Humanitarian organisations have not been spared either, with I indicating that they have been remitting funds to the terror group against the international law.
As part of registration and security fee, the report adds, these groups end up parting with $40,000 annually to the terror group.
"The paper reports that some humanitarian organizations pay registration and security fees of up to $20,000, every six months to Al-Shabaab."
Illicit charcoal trade in Somalia has been reported also as one of the income generating activity for Al-Shabaab. This is despite the fact that most areas are closely guarded by AMISOM forces.
In September this year, Hormuud Telecom accused Kenya Defense Forces (KDF) of destroying her infrastructure and killing a number of staff members.
Despite the complaint, KDF did not issue any rebuttal to the claims. But a source within the security trips confessed that the military is privy to Hormuud's 'fishy activities' in Somalia.
"For the 12th time this year, KDF has detonated our masts in Aws-Karun at Gedo region of Jubbaland. The attack took place on August 22nd.
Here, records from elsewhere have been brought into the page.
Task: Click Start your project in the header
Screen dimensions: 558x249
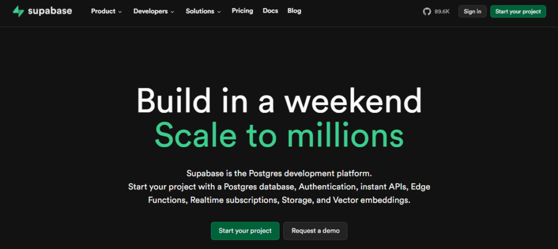Action: [x=518, y=11]
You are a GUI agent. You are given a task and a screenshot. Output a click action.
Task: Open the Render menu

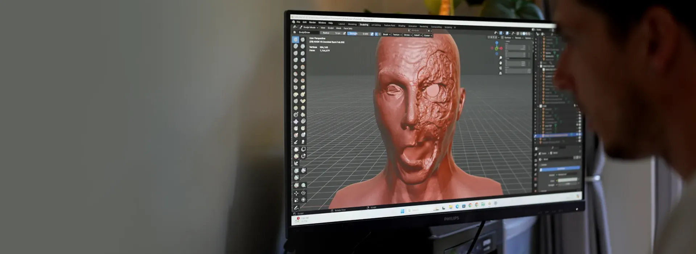(312, 22)
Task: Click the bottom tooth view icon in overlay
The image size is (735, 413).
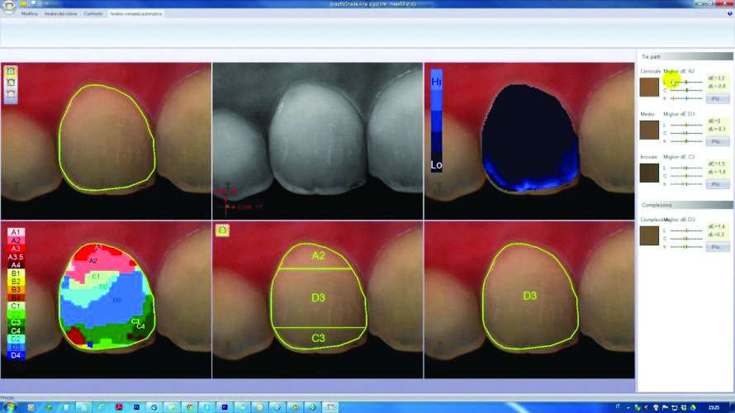Action: (11, 95)
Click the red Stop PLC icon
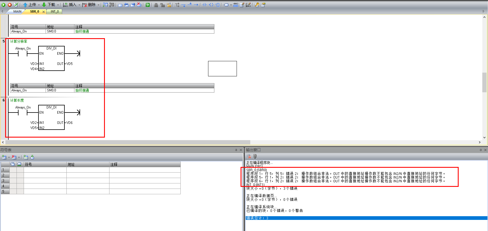 coord(10,5)
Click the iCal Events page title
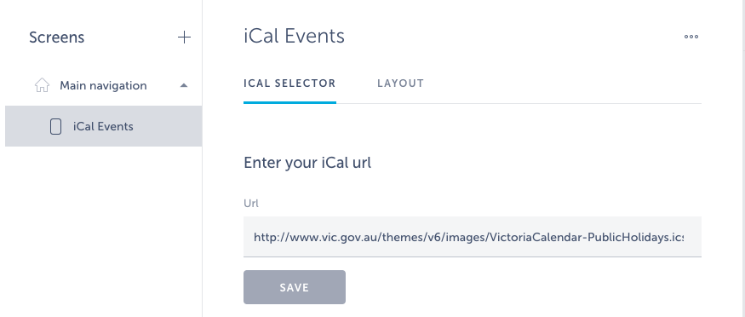This screenshot has height=317, width=745. [x=294, y=36]
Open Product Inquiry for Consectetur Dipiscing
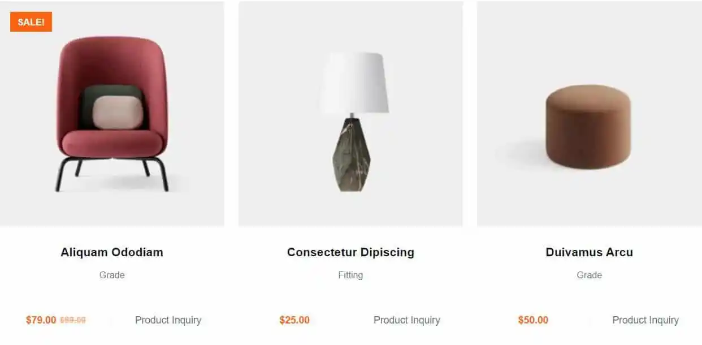The width and height of the screenshot is (702, 345). click(x=407, y=320)
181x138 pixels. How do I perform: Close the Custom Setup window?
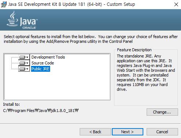coord(176,4)
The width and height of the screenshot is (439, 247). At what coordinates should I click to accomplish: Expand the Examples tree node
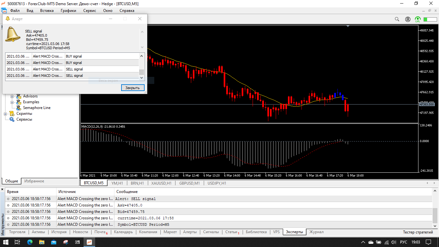point(12,102)
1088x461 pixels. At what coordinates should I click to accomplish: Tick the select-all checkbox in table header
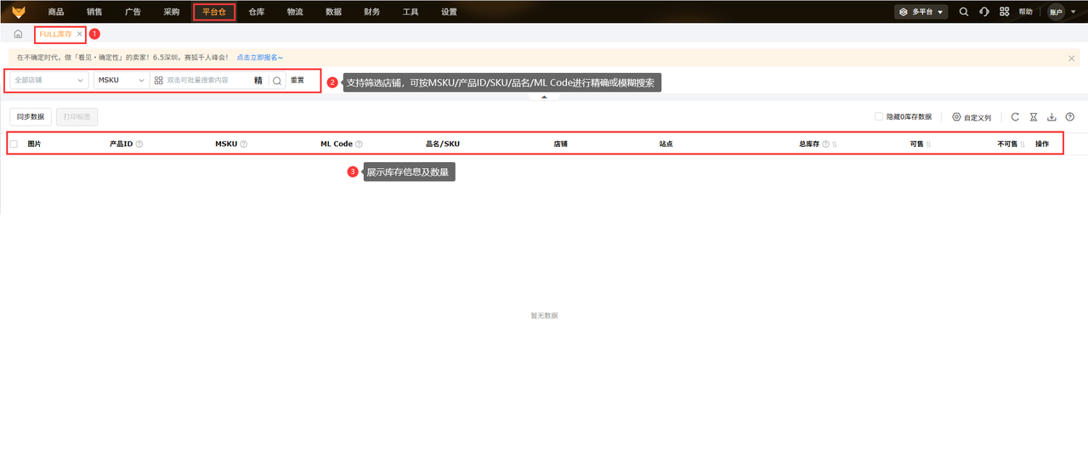pos(14,144)
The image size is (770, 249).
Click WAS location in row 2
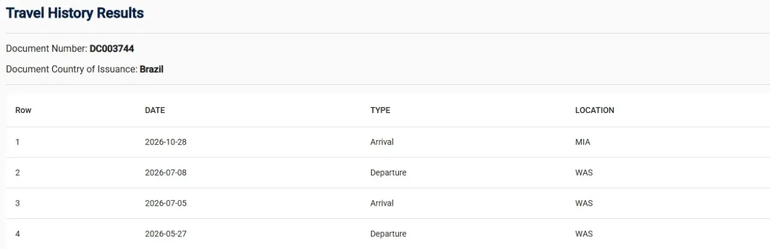pos(584,173)
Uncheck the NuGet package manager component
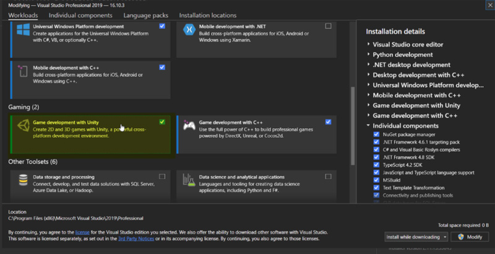495x254 pixels. click(377, 134)

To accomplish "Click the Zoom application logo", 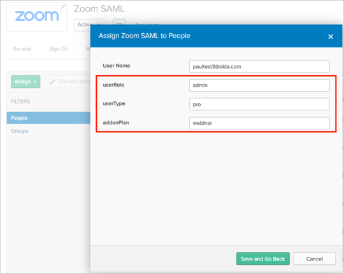I will click(37, 17).
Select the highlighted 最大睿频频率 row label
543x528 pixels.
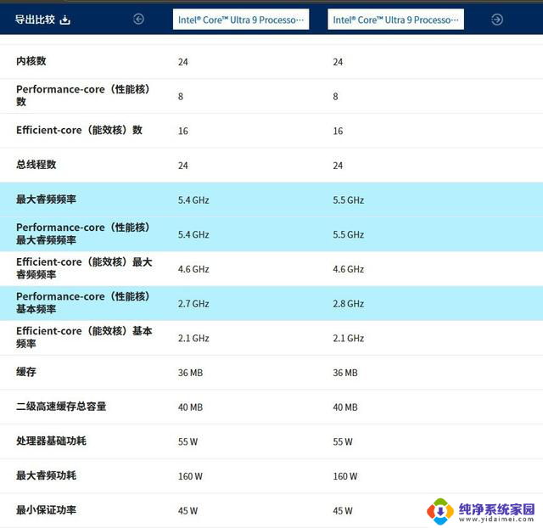coord(46,199)
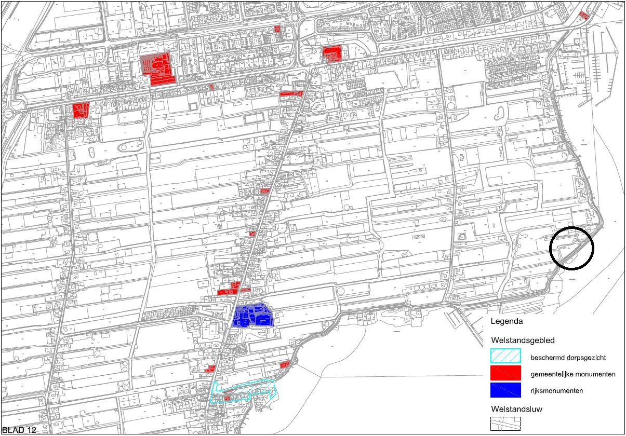Select the gemeentelijke monumenten legend label
This screenshot has width=626, height=436.
click(x=573, y=374)
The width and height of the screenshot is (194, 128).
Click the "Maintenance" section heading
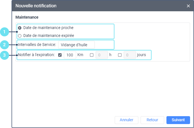click(27, 17)
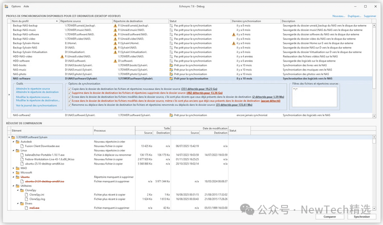The height and width of the screenshot is (225, 383).
Task: Click the comparison results vertical scrollbar
Action: [374, 173]
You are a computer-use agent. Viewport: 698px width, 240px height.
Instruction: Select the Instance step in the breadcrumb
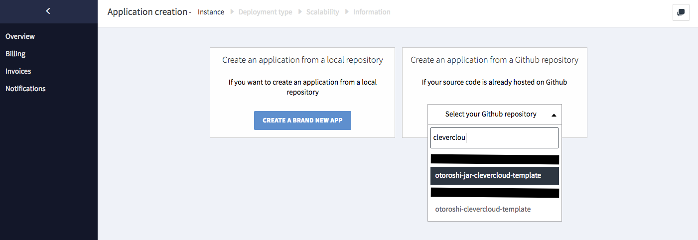[x=211, y=12]
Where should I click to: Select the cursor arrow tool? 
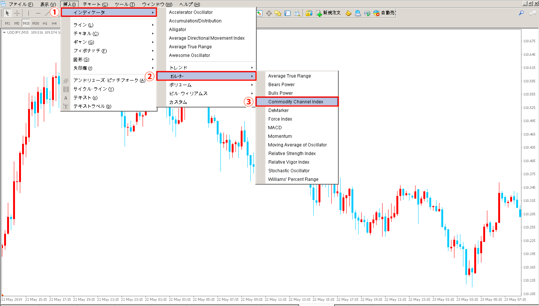point(7,13)
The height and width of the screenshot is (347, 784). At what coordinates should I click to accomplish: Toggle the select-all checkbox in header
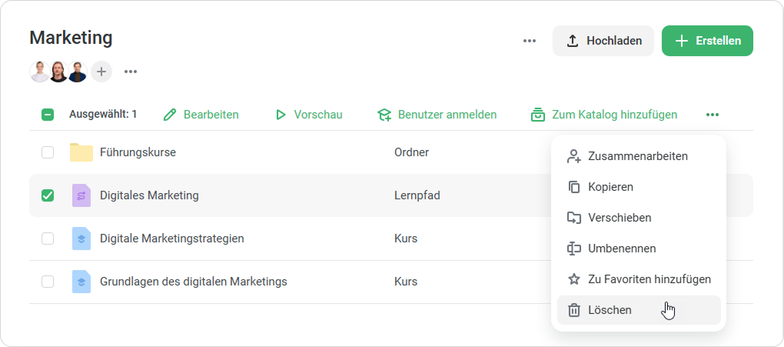48,115
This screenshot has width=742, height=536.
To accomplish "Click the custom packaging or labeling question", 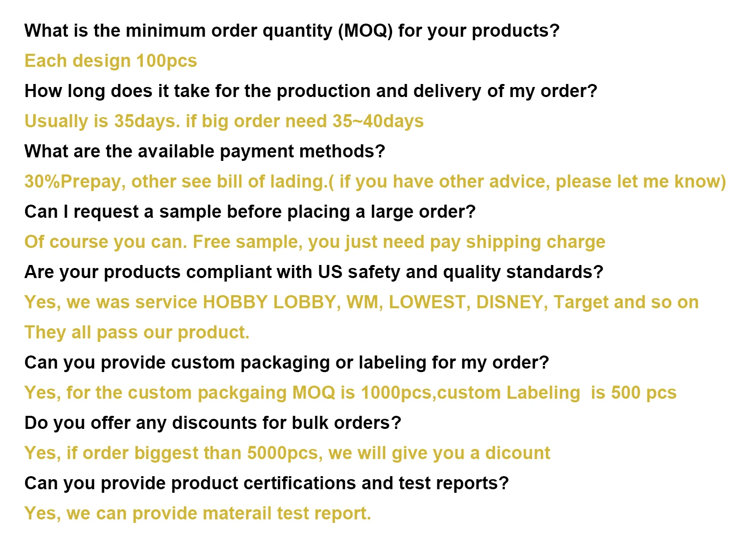I will click(x=287, y=363).
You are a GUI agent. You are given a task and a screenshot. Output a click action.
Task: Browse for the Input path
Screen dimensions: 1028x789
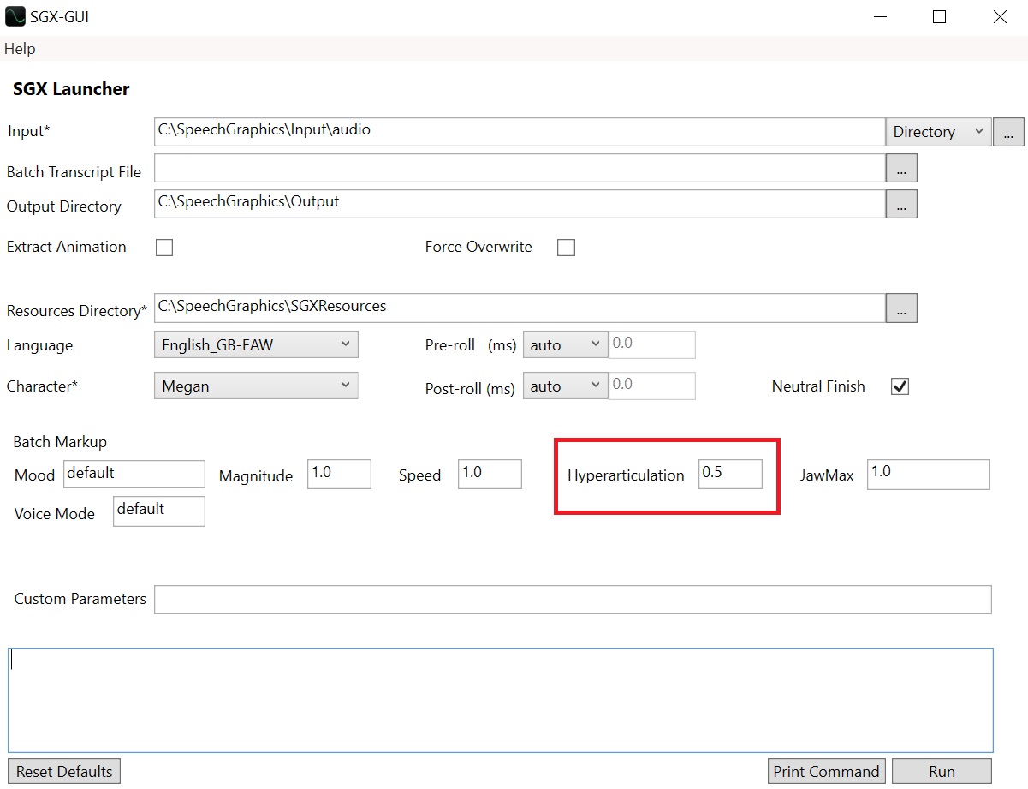point(1007,132)
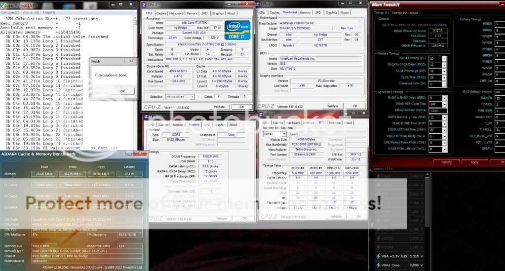505x271 pixels.
Task: Open the Calculate(C) menu in Super PI
Action: 10,12
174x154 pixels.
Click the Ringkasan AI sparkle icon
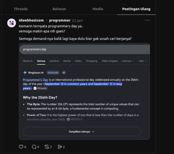coord(25,72)
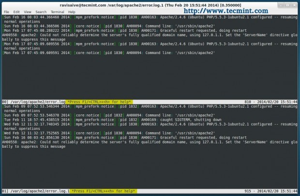Image resolution: width=300 pixels, height=196 pixels.
Task: Open the View menu
Action: (x=28, y=12)
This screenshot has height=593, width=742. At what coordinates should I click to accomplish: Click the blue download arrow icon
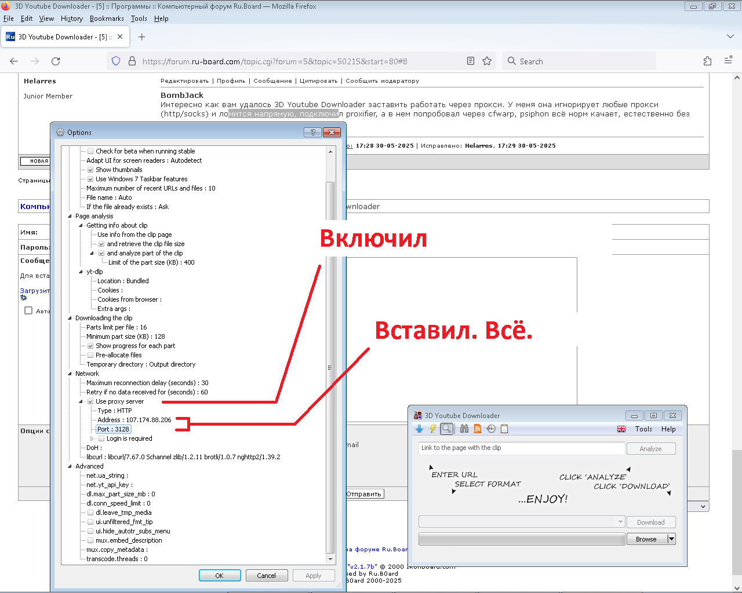[419, 429]
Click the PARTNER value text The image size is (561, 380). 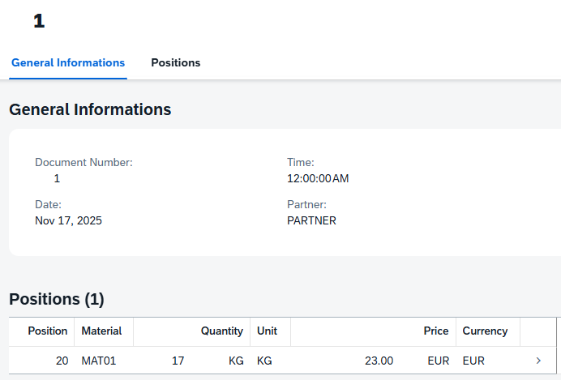(x=311, y=220)
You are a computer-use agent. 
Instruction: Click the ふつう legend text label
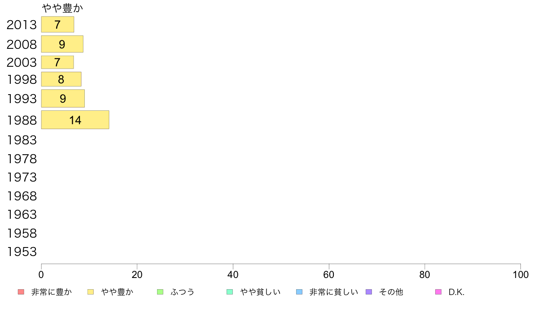[183, 292]
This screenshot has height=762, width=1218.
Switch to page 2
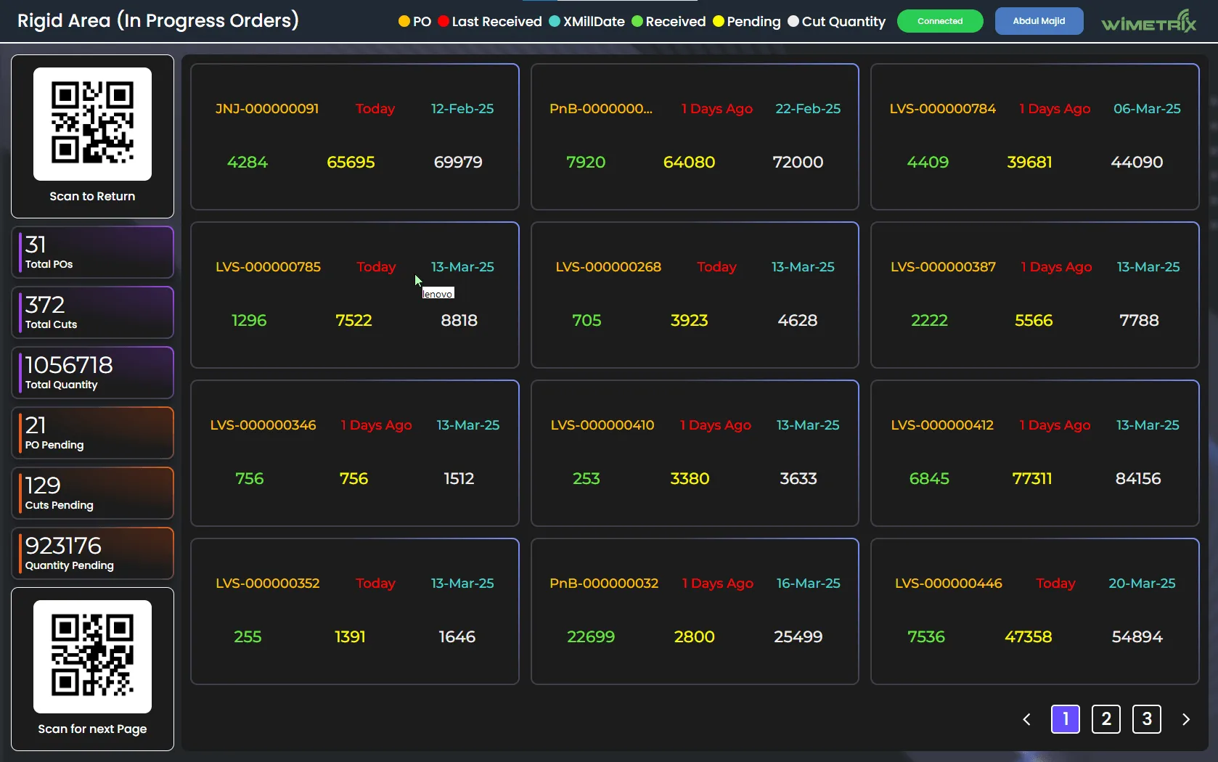click(x=1105, y=719)
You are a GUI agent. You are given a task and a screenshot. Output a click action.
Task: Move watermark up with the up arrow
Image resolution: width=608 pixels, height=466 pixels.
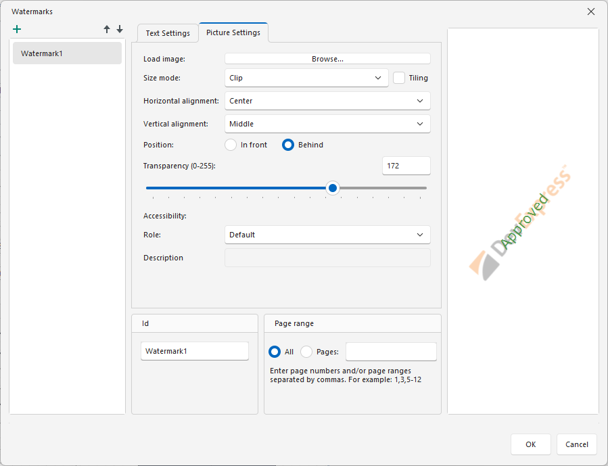[x=107, y=30]
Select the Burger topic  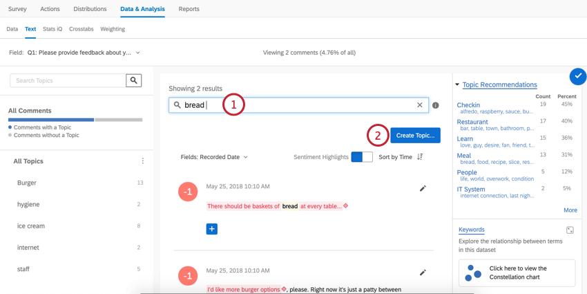(x=27, y=183)
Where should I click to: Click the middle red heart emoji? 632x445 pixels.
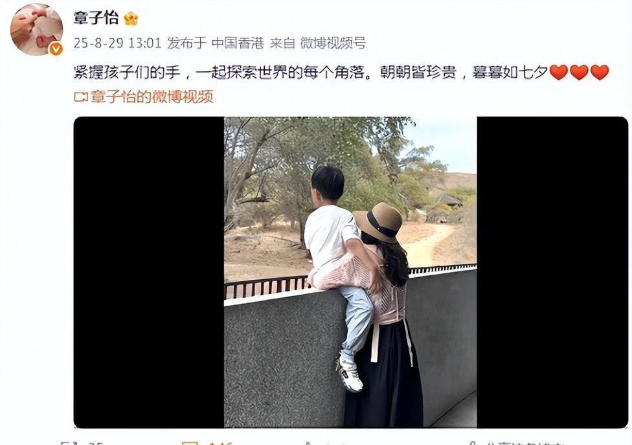click(x=579, y=72)
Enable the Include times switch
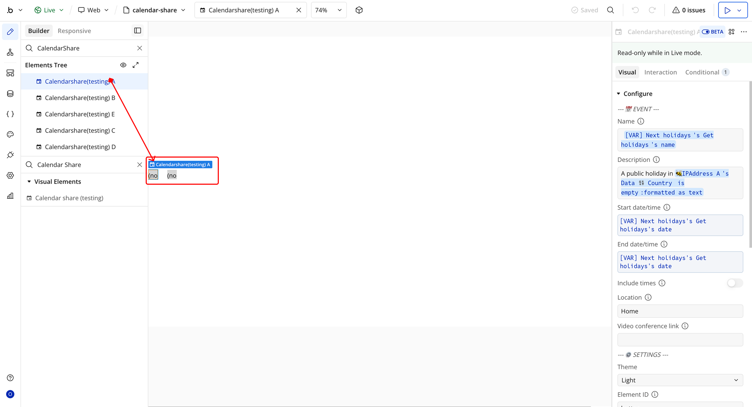The height and width of the screenshot is (407, 752). click(x=734, y=283)

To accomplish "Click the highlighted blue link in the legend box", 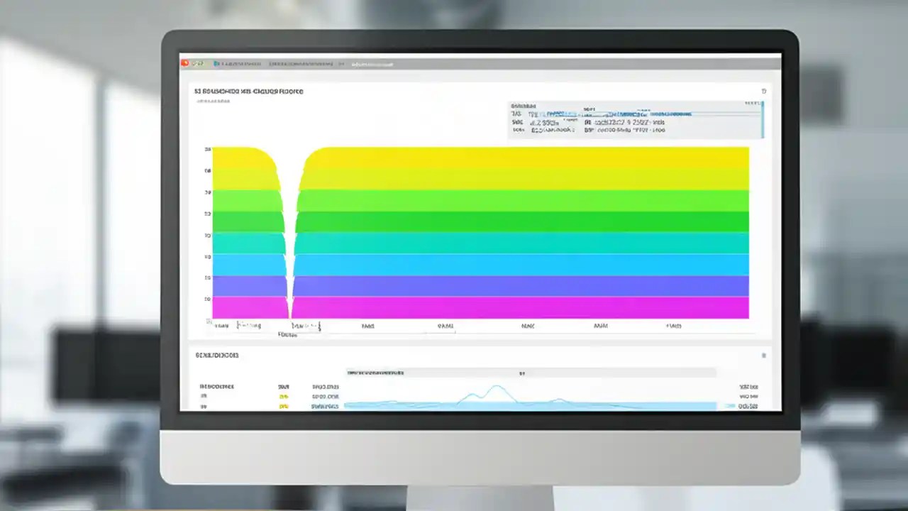I will pyautogui.click(x=560, y=114).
The troops used powerful machines to destroy the equipment," the company wrote.
"In an earlier attack, the KDF troops killed one of our staff and injured others. These unlawful acts by KDF amounts to war crimes and will turnish the effort of international community to stabilise Somalia."
The company's plight was however backed by Congresswoman IIhan Omar, who accused Kenya of illegally destroying the infrastructure, adding that such actions would sabotage the economy.
Ms Omar, a Somali refugee in the US, further asked the Federal Goverment to 'seek answers and retribution' following the destruction of Hormuud infrastructure.
"Somali government and peacekeeping forces, need to protect @Hormuud and the Somali telecom industry as they make enormous contribution to the economy and provide vital services. During my visit to Somalia in 2011, I was surprised by the quick evolution of technology in Somalia," she said.
"Finally, the destruction of vital infrastructure is harmful not only to the Somali/Kenya relationship, but to future investment in Somalia’s economy. I urge the Somali government to continue to seek answers and retribution."
Al-Shabaab has intensified attacks on Kenyan soil, with the IPG report directly implicating Hormuud Telecom to financing Al-Shabaab militants who attacked Dusit D2 Hotel early this year in Nairobi.
Kenya has deployed over 4,000 soldiers for peace keeping mission in Somalia. The troops are expected to withdraw from the Horn of Africa nation by 2021 after transitioning duties to Somali National Army.